[Data entries]
********************

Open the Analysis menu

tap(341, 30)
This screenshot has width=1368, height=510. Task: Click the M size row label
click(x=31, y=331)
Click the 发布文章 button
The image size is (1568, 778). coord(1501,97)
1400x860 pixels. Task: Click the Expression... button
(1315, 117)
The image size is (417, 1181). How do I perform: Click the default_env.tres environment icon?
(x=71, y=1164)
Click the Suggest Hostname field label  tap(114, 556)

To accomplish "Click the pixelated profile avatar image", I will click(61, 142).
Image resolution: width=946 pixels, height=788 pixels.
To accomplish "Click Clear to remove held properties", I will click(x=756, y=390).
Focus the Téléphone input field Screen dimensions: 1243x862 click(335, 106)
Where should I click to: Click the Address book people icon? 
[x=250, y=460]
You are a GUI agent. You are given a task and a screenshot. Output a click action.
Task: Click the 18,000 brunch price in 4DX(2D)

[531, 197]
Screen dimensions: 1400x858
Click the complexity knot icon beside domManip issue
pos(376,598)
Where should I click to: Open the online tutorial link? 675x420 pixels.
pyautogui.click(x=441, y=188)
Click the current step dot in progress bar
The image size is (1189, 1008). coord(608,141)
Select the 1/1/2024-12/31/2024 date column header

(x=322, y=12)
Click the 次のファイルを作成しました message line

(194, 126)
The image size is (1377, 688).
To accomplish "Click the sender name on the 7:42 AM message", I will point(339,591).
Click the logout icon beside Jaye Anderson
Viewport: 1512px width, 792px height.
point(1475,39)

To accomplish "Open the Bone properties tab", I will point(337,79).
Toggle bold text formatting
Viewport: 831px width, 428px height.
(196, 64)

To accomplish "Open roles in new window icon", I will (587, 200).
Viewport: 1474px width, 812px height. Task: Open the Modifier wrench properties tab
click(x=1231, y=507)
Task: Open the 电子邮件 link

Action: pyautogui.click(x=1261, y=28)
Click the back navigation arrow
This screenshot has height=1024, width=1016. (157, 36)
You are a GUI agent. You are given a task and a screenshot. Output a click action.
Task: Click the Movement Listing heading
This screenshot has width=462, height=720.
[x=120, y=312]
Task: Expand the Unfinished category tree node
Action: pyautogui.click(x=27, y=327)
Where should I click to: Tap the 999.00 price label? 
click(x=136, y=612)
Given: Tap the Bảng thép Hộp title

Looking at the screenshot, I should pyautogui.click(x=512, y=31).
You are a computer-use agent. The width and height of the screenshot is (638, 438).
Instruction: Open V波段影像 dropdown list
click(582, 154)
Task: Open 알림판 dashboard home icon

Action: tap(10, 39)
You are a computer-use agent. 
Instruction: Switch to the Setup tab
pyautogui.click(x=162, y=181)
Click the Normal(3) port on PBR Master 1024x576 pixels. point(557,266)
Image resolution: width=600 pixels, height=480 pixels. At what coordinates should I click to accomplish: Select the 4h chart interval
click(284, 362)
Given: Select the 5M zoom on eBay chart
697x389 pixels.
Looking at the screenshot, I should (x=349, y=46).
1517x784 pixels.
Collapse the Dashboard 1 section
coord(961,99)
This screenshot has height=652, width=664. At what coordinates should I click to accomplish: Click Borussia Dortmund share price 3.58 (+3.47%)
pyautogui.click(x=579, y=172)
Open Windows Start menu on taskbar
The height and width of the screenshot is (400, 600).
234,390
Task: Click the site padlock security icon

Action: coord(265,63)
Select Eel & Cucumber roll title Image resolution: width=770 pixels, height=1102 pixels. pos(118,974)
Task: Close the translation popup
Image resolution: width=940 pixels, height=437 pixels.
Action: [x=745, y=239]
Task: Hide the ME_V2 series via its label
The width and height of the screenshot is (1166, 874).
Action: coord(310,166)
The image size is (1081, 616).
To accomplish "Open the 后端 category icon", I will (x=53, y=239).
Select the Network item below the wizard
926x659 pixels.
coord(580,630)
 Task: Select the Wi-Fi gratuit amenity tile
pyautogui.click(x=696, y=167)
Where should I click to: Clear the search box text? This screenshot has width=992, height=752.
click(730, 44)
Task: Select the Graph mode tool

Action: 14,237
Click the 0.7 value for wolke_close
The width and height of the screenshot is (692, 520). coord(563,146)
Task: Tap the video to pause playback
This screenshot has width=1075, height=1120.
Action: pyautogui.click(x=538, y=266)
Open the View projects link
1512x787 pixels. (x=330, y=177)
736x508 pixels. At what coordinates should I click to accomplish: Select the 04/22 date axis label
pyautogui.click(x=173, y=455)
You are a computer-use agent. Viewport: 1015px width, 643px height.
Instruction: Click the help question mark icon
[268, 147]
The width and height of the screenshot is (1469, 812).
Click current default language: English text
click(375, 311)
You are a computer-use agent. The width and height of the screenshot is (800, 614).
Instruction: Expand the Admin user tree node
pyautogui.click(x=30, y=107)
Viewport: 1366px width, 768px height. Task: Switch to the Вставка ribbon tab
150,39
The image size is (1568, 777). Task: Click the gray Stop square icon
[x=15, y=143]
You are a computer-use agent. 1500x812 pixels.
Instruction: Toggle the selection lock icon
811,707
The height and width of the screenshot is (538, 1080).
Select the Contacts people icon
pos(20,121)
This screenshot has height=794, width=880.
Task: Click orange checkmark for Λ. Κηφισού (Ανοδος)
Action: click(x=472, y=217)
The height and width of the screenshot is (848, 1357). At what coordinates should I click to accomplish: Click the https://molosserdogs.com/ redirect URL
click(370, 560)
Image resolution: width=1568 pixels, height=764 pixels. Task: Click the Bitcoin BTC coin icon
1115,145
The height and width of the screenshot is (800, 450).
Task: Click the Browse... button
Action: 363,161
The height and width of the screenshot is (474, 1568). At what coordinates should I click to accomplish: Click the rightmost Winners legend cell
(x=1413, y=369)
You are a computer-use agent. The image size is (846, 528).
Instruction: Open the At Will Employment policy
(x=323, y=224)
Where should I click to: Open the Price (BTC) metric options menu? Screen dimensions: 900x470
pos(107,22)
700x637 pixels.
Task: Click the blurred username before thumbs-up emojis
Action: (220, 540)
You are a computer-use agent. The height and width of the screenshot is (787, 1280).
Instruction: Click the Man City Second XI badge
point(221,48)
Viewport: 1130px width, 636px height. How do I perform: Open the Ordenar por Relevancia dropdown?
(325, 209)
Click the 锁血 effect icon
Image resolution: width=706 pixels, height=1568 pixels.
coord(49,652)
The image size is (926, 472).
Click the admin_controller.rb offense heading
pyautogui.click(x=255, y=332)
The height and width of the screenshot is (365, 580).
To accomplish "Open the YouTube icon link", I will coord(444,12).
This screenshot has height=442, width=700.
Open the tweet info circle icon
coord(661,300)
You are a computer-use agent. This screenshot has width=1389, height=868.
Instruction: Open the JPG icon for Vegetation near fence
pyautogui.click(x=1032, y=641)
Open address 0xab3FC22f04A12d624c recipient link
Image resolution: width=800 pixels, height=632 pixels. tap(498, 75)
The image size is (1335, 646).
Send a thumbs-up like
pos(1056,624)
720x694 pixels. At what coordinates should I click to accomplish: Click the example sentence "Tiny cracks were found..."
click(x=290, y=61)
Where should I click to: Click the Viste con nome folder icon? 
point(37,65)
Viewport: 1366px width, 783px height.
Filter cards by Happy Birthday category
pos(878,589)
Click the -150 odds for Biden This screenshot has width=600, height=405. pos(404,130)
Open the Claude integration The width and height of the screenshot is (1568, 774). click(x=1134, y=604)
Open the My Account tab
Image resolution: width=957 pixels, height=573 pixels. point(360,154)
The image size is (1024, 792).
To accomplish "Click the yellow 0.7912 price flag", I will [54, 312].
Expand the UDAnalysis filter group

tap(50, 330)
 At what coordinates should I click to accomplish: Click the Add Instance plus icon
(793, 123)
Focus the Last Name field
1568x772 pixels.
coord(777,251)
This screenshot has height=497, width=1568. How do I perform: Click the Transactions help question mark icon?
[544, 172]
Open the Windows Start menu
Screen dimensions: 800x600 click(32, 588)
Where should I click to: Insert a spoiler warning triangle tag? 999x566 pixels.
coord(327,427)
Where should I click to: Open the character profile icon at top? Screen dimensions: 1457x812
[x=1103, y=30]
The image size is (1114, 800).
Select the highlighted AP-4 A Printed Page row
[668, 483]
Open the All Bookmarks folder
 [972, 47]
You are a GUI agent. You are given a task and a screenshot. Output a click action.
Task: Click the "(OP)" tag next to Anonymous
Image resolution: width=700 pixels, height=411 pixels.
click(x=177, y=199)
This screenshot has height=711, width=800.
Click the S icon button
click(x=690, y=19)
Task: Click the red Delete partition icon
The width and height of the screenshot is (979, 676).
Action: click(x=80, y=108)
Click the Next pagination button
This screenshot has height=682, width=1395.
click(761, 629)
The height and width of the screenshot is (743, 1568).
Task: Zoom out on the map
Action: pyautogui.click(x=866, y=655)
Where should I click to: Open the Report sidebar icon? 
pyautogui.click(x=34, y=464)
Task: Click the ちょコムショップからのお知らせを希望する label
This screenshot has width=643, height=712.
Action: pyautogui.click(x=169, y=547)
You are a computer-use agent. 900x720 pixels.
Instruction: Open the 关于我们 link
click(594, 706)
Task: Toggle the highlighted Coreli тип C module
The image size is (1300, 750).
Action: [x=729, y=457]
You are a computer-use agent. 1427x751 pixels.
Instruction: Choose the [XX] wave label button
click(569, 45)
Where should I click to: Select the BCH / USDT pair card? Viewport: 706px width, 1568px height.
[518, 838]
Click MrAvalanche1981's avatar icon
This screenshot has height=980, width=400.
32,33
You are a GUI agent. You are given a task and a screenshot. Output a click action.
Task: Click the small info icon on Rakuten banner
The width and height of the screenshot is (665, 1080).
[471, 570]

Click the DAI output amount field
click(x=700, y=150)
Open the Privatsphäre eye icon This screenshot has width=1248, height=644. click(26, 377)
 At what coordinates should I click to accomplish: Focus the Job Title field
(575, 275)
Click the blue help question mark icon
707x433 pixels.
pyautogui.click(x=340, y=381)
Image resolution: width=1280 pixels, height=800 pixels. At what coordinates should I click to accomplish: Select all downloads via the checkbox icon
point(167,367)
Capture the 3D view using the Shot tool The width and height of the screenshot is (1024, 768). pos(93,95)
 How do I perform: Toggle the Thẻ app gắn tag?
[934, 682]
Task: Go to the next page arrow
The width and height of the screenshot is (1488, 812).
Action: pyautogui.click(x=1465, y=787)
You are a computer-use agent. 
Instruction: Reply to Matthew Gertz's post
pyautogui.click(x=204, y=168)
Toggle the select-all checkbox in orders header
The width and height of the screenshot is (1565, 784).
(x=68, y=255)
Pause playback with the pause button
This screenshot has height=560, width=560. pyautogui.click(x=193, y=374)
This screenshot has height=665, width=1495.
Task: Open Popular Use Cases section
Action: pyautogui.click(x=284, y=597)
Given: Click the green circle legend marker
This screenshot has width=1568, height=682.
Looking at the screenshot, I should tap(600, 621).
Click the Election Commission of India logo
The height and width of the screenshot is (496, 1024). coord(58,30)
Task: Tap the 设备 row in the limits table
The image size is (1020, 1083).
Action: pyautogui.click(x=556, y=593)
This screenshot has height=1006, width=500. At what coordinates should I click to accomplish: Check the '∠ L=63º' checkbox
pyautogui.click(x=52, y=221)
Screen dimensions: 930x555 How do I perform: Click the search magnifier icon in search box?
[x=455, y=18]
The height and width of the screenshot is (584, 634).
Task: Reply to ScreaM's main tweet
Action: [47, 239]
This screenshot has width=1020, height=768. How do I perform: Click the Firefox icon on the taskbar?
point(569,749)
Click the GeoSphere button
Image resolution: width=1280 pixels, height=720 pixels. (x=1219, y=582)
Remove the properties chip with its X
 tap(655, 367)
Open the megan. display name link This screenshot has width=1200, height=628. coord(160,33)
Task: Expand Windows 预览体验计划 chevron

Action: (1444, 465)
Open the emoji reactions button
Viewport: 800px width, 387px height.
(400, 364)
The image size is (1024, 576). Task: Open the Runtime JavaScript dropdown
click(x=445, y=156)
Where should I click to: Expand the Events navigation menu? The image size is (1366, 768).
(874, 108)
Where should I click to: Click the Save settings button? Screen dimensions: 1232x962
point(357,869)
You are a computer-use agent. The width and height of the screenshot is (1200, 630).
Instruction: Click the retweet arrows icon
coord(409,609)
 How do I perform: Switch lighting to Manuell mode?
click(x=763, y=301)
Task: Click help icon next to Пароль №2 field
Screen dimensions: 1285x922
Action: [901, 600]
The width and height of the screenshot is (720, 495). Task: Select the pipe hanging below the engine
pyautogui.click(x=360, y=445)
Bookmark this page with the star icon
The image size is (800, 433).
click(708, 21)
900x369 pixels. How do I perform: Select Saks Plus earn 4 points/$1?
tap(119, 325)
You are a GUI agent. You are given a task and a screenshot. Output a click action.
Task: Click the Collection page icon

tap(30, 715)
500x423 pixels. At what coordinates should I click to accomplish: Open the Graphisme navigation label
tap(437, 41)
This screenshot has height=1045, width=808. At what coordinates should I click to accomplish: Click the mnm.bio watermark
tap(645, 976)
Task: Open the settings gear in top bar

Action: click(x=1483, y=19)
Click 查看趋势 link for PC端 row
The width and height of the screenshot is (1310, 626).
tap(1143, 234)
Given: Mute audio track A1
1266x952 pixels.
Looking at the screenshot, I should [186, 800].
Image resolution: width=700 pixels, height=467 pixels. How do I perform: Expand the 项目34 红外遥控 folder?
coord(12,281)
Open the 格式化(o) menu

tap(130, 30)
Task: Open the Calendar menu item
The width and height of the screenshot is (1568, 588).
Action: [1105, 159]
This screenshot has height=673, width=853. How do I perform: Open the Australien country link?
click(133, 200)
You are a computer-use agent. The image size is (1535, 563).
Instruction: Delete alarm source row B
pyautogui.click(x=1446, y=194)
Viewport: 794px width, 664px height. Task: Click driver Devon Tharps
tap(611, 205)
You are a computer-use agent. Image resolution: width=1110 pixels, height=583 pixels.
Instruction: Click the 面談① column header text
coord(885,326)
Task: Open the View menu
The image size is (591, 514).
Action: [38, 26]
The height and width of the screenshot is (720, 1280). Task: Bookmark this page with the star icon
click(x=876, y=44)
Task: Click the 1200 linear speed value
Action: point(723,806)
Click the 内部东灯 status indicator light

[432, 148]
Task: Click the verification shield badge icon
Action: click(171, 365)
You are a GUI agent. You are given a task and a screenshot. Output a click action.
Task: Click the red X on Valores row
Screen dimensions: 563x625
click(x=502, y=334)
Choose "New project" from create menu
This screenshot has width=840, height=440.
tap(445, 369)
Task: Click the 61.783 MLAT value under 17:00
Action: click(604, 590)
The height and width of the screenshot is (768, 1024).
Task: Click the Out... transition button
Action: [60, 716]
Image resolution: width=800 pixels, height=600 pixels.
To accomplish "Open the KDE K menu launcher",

********************

Reproduce exactly, please, only the lines from the start of the data above to the line that contains "Image resolution: width=946", with both ends kept.

Open the Analysis menu

tap(341, 30)
This screenshot has width=1368, height=510. Task: Click the M size row label
click(x=31, y=331)
Click the 发布文章 button
The image size is (1568, 778). coord(1501,97)
1400x860 pixels. Task: Click the Expression... button
(1315, 117)
The image size is (417, 1181). How do I perform: Click the default_env.tres environment icon?
(x=71, y=1164)
Click the Suggest Hostname field label  tap(114, 556)

To accomplish "Click the pixelated profile avatar image", I will click(61, 142).
Image resolution: width=946 pixels, height=788 pixels.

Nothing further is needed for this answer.